Why doesn’t Twitter’s chat service support PDF files?

As you might have gathered, I’ve been using Twitter lately to see what the fuss is about. A friend messaged me on the service and I tried to send him a 105 KB PDF file. This was impossible to do. Only images and text can be sent through Twitter’s “Messages” chat system. Facebook Messenger, on the other hand, which would be the obvious system for Twitter’s programmers to copy, can handle this easily (up to 25 MB).

Is there a good reason that Twitter left this out or is it an example of the kind of obvious flaw in their product that Elon Musk can correct to boost the enterprise value? It is never good to force people to hop over to Facebook or iMessage or Gmail if they want to communicate on your own platform, right?

2 thoughts on “Why doesn’t Twitter’s chat service support PDF files?

  1. Twitter is a dumpster fire. It has the slowest and most bloated pages on the entire Internet. On an old machine, sometimes YouTube loads faster than Twitter’s 20 text messages (200 bytes each!).

  2. I agree 100% and I also think that Facebook should allow PDF uploads into regular Timeline posts, not just in Messenger. It’s obvious from using Gmail that Google/Alphabet has the technology to render PDFs attached to messages on the fly (along with Word and Excel documents to a slightly lesser extent.) Why Facebook can’t do this is totally beyond me.

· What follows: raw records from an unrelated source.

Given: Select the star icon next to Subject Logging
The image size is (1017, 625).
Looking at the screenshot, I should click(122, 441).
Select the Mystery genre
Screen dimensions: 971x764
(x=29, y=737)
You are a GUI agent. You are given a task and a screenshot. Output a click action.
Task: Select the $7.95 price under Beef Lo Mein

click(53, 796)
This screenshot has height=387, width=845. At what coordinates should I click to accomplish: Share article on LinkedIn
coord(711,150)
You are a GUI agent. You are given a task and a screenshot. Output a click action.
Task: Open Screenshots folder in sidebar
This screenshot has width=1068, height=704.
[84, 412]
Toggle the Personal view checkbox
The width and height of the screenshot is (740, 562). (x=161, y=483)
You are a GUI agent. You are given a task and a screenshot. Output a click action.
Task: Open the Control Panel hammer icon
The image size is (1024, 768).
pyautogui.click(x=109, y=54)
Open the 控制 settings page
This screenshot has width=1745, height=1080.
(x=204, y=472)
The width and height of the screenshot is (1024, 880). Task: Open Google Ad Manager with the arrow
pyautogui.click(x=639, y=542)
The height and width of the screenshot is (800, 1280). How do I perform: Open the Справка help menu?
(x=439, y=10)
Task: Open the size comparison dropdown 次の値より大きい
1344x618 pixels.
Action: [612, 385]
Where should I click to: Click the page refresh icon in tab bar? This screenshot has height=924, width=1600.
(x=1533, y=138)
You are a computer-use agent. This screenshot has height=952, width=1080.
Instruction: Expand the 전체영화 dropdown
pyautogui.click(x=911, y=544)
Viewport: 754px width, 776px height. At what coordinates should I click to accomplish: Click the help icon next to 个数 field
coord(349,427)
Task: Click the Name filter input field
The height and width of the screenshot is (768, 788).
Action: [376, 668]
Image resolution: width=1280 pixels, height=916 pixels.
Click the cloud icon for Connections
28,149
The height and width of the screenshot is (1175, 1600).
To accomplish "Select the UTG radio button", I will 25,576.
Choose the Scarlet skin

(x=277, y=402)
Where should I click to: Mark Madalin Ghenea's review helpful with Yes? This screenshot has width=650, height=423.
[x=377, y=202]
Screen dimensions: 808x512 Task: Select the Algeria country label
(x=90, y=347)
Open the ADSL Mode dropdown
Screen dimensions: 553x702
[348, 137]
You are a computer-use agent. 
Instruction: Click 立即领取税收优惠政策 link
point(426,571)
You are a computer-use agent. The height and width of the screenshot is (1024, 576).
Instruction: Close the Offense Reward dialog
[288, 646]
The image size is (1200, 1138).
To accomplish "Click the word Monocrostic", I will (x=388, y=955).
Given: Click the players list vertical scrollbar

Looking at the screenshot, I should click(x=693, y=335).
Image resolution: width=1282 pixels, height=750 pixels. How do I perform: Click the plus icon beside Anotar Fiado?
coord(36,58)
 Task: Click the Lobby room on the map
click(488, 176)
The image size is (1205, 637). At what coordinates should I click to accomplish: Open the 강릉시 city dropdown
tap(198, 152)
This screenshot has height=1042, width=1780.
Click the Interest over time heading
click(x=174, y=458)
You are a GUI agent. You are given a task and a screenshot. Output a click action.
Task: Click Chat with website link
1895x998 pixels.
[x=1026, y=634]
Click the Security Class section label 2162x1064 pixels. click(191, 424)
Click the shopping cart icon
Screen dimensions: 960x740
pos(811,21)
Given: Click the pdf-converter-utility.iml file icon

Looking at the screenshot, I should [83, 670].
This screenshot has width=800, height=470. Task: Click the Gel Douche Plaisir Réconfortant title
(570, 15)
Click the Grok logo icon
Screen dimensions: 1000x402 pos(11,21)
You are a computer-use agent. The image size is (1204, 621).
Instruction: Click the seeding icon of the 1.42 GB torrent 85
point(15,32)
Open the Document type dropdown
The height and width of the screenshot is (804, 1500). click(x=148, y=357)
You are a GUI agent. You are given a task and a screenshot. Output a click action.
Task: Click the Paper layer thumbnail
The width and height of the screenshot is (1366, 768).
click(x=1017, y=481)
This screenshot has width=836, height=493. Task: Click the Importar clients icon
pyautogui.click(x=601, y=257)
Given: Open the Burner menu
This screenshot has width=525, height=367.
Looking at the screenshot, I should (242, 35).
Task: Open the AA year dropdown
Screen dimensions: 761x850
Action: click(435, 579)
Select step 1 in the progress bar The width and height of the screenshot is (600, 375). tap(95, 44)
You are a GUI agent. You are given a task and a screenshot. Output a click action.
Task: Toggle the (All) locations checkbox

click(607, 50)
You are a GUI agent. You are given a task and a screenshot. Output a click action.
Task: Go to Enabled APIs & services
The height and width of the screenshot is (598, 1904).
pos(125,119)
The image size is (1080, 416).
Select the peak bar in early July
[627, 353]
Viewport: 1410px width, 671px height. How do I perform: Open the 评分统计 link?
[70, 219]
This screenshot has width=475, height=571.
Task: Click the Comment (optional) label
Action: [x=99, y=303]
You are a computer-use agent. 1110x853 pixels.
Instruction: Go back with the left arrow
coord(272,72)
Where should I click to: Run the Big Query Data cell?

    I occasionally do some work for rock bands and I produce high-quality CMYK 300DPI and up PDF renderings using vectors for text wherever possible so they can print high-quality posters.
    Gmail renders those PDFs perfectly – and FAST. It just blitzes through big PDFs and displays the fully-rendered images at screen resolution, but because these people are on Facebook, they can’t upload PDFs, and I have to produce additional JPEGs for use on their Facebook pages.

    Dumb! They have the capability to churn through those files and render anything “dangerous” completely inert. Why they don’t do that is a riddle.